- Some are taking Team USA’s disastrous showing in the FIBA World Cup lightly. Jerry Colangelo is not one of those people. “I believe that if we didn’t have those injuries, we would have won.”
LOS ANGELES — Disappointing.
A reason for reevaluation.
Just a few of the words and phrases that flooded the internet in the aftermath of USA Basketball’s seventh-place finish at the FIBA World Cup. It was the U.S.’s worst finish in a major international tournament, slipping below the humiliating sixth-place Team USA picked up at the World Championships in 2002, widely viewed as rock bottom for the pro version of the U.S. squad.
So: Has Team USA hit a new low?
“You can’t compare the two years,” USA Basketball managing director Jerry Colangelo told SI.com. “It’s apples and oranges.”
It is. Of course it is. In 2002, the idea of playing for USA Basketball had lost all of its sizzle. The group that had signed on played selfishly, bricked an astonishing number of free throws and was led by a coach, George Karl, not known for his ability to unite a locker room.

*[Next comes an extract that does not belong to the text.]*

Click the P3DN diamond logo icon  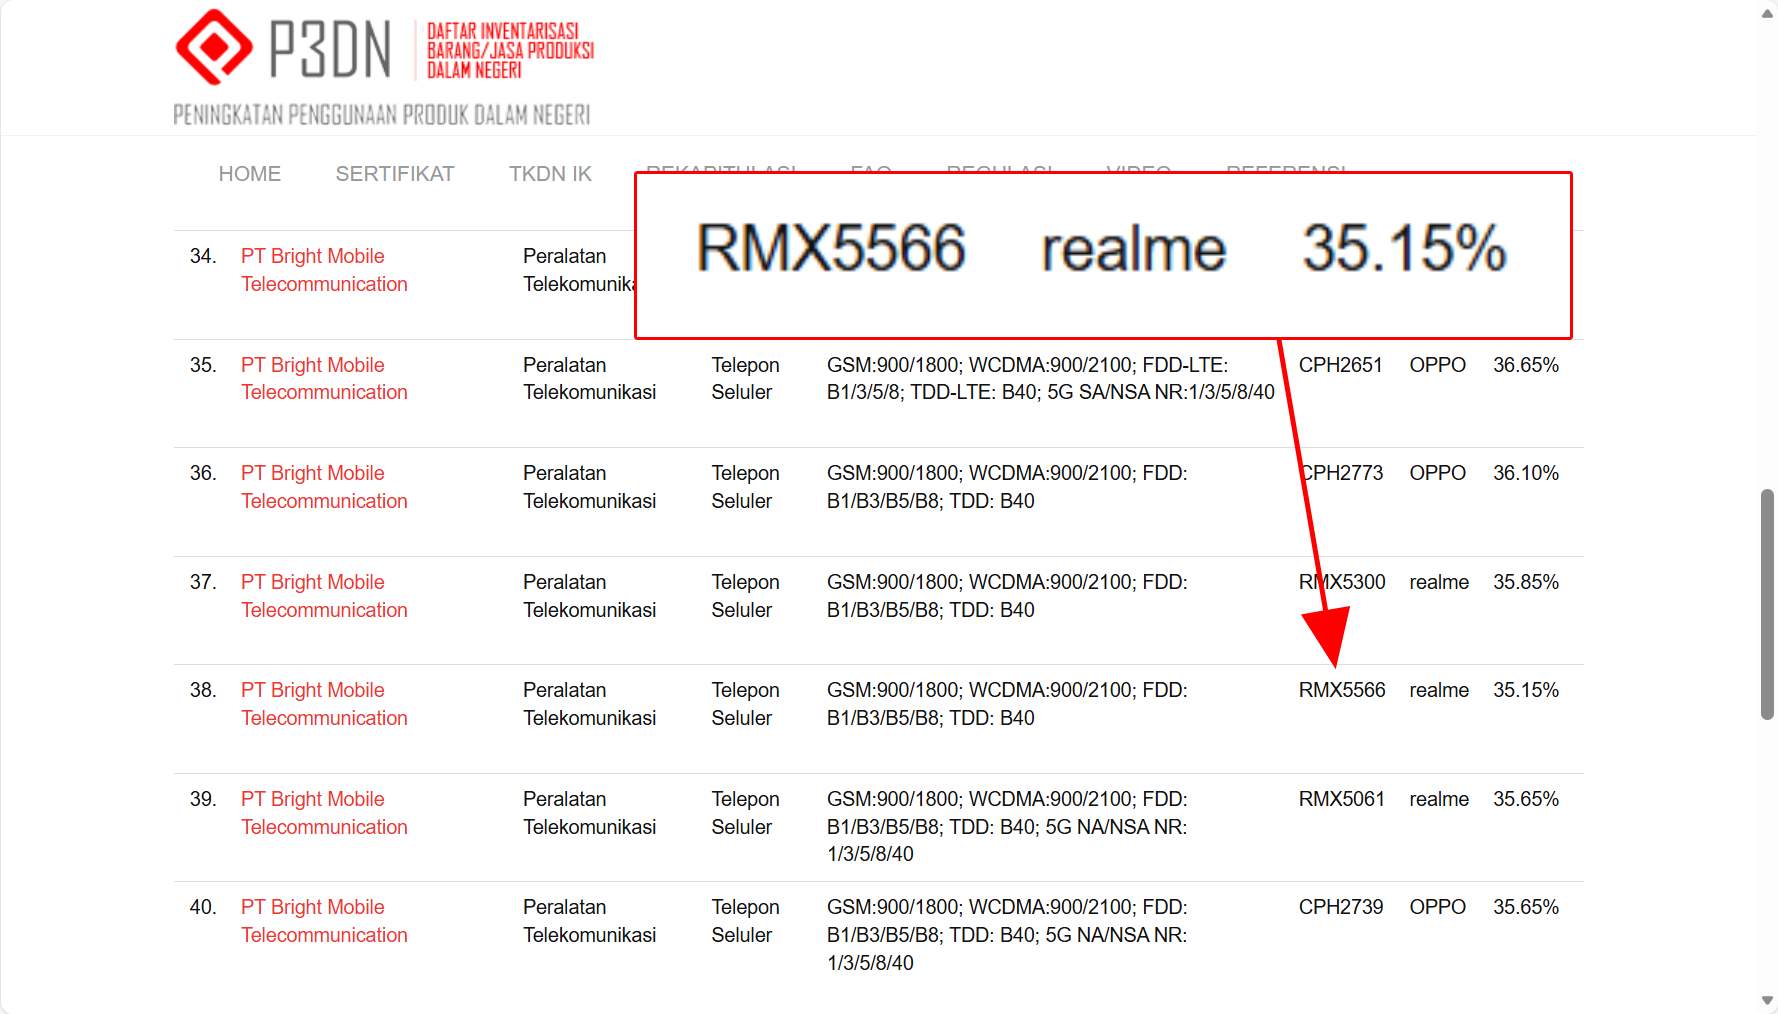213,47
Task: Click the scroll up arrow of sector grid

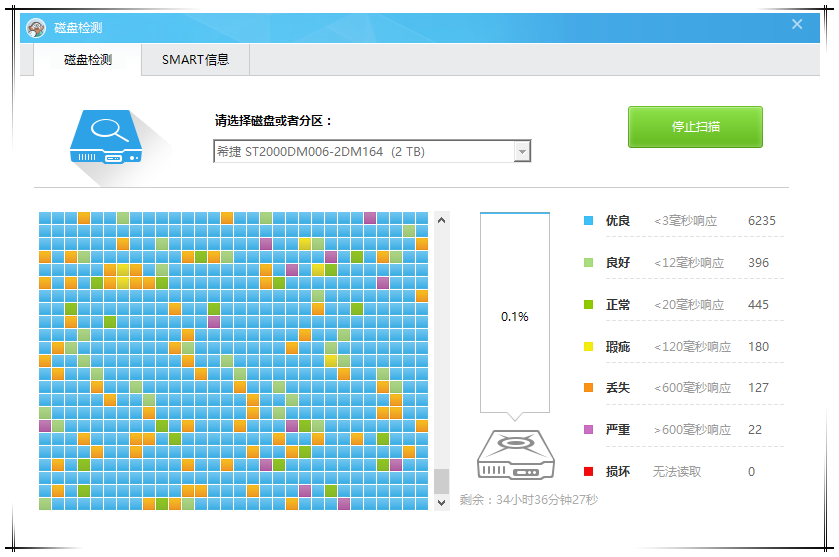Action: pyautogui.click(x=442, y=219)

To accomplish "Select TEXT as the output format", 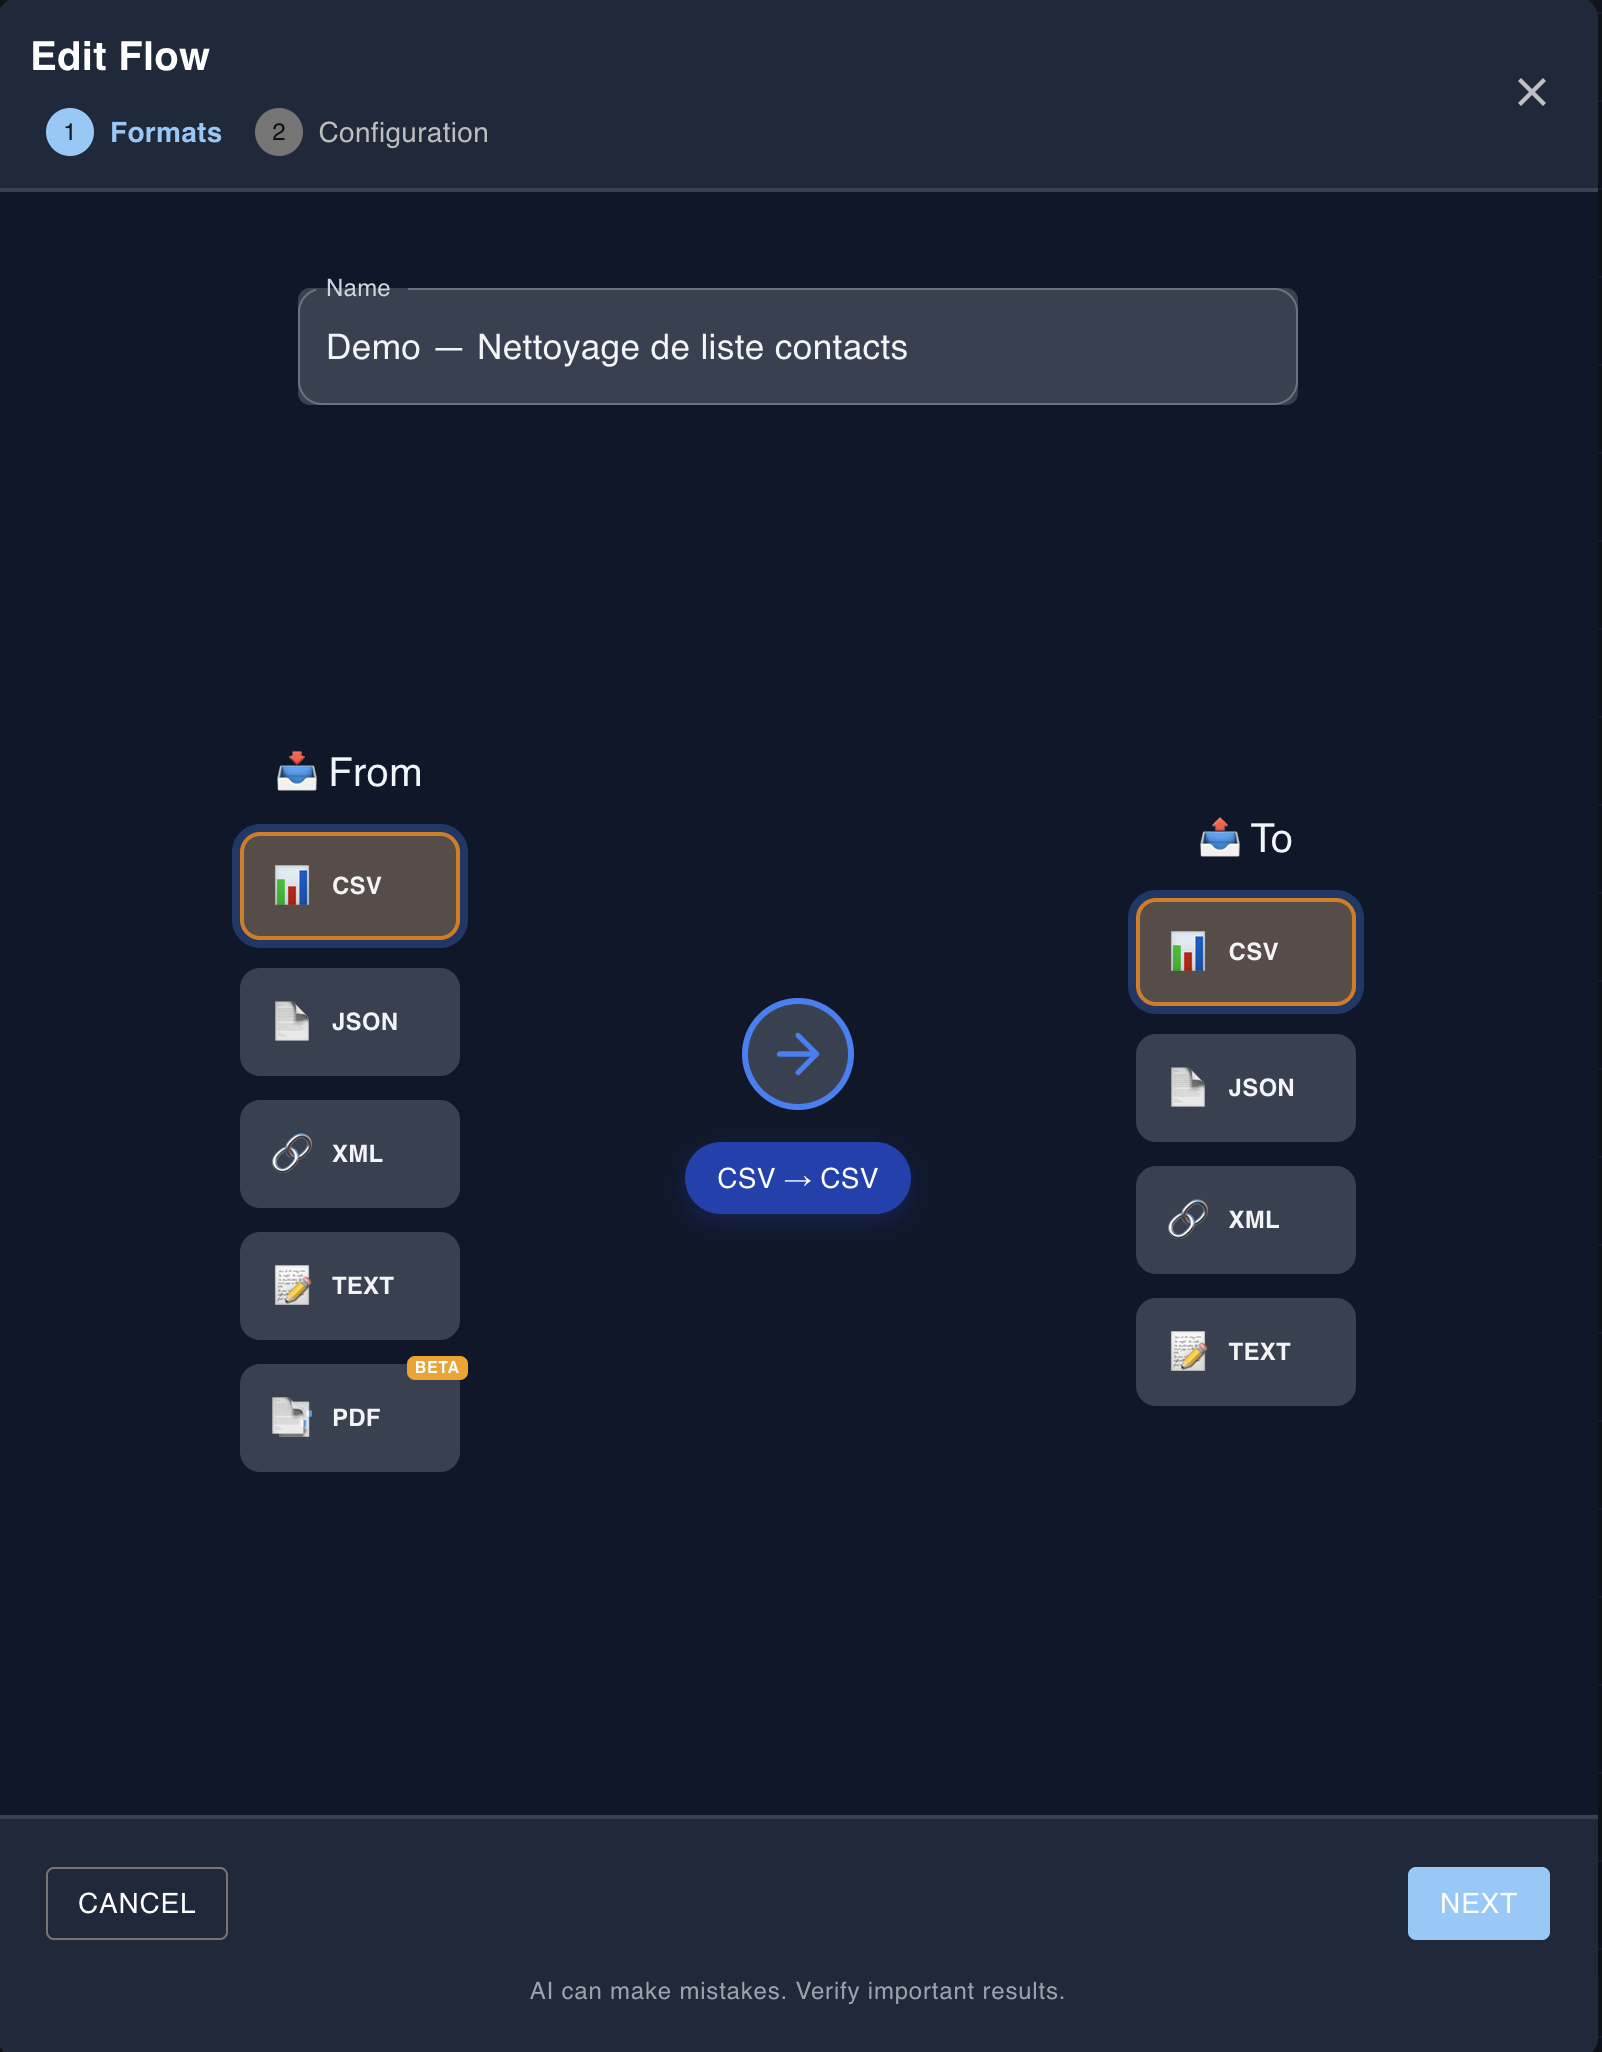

It’s not USA fanboying to submit that this team was snakebitten. The World Cup is a big deal internationally. In the U.S., it barely registers. The timing was awful. This was the first World Cup held a year before the Olympics, according to Colangelo. A tournament that wraps two weeks before NBA training camps open? Top stars—especially ones with Olympic gold medals in their pockets—weren’t going for that.
Injuries happen. That’s what bothers Colangelo the most. Kyle Kuzma—one of the few snipers on the U.S. team—withdrew before the tournament with an ankle injury. Jayson Tatum, an elite wing scorer, sprained his ankle early in the tournament and didn’t play for the rest of it. “I believe that if we didn’t have those injuries, we would have won,” said Colangelo. “The injuries were just too much to absorb.”
And you know what? The rest of the world is good. France, which bounced the U.S. from the quarterfinals, is led by Rudy Gobert, a two-time Defensive Player of the Year. Evan Fournier averaged 15 points for Orlando last season. Frank Ntilikina was a lottery pick. Serbia, which handed the U.S. its second loss of the tournament, has Nikola Jokic and Bogdan Bogdanovic. Good players, complemented by a roster of guys who have spent years playing together.
“Basketball is the ultimate team game,” Colangelo said. “The more familiarity that players have with one another on the court, the better. Look at guys on Spain, Argentina. Luis Scola played [for Argentina]. He’s 39, played like he was 20. Manu Ginobili was there, he told [USA coach Gregg Popovich] that he was so proud of the Argentineans … you have to give credit to the rest of the world.”
So what’s the solution? A national team comprised of non-NBA players, like the one Jeff Van Gundy coached in the qualifier last fall? Unrealistic. Colangelo is clearly irritated by some of the withdrawals this summer. “The disappointment I feel is not from the guys who said they wouldn’t play,” Colangelo said. “It’s those that said they would, and then backed out.”
Still, Colangelo isn’t about to turn away talent. He hinted that he has had indications that some of the top players will return for the 2020 Olympics. He has a deep appreciation for the players that committed to play in the World Cup, suggesting that there were “2-3 players” who likely punched their tickets to Tokyo. Kemba Walker, Team USA’s leading scorer, is probably one. Donovan Mitchell, who singlehandedly kept the U.S. team in the game against France, is another. Colangelo also went out of his way to praise Marcus Smart, a defensive menace who can guard multiple positions.
And the late withdrawals, a list of talent that includes James Harden, Anthony Davis and Damian Lillard? If they want to play next summer? “We’ll deal with those cases individually,” Colangelo said. “It’s important to field as strong a team as possible.”
Indeed. When the U.S. suits up its A-Team, it’s unbeatable. In 2016, the U.S. routed Serbia in the gold medal game by 30. The average margin of victory in that Olympic cycle: 22.5 points. In 2020, the schedule is ideal; the Olympics open in late July and conclude in early August. The chance to be part of another Redeem Team should be motivating.
It is for Colangelo. Next summer will end his 14-year tenure at the helm of USA Basketball. He oversaw the recovery of Team USA in 2008. He’s hellbent on making sure he leaves with the team on top. “There has not been any disappointment around USA Basketball in a while,” said Colangelo. “This will bother me until the 2020 Olympics.”
This summer was disappointing. And there will be disappointment again. The U.S. might never lose another Olympics. But a World Cup, a tournament in between Olympic cycles? They will lose another of those, for sure. The world is too good for the U.S. to scotch tape a collection of good NBA players to a roster and expect to win. It’s not embarrassing or humiliating that Team USA lost—it’s a reality.
Send the best, and it’s a blowout.
Send anything less, and the struggles of this summer will be repeated.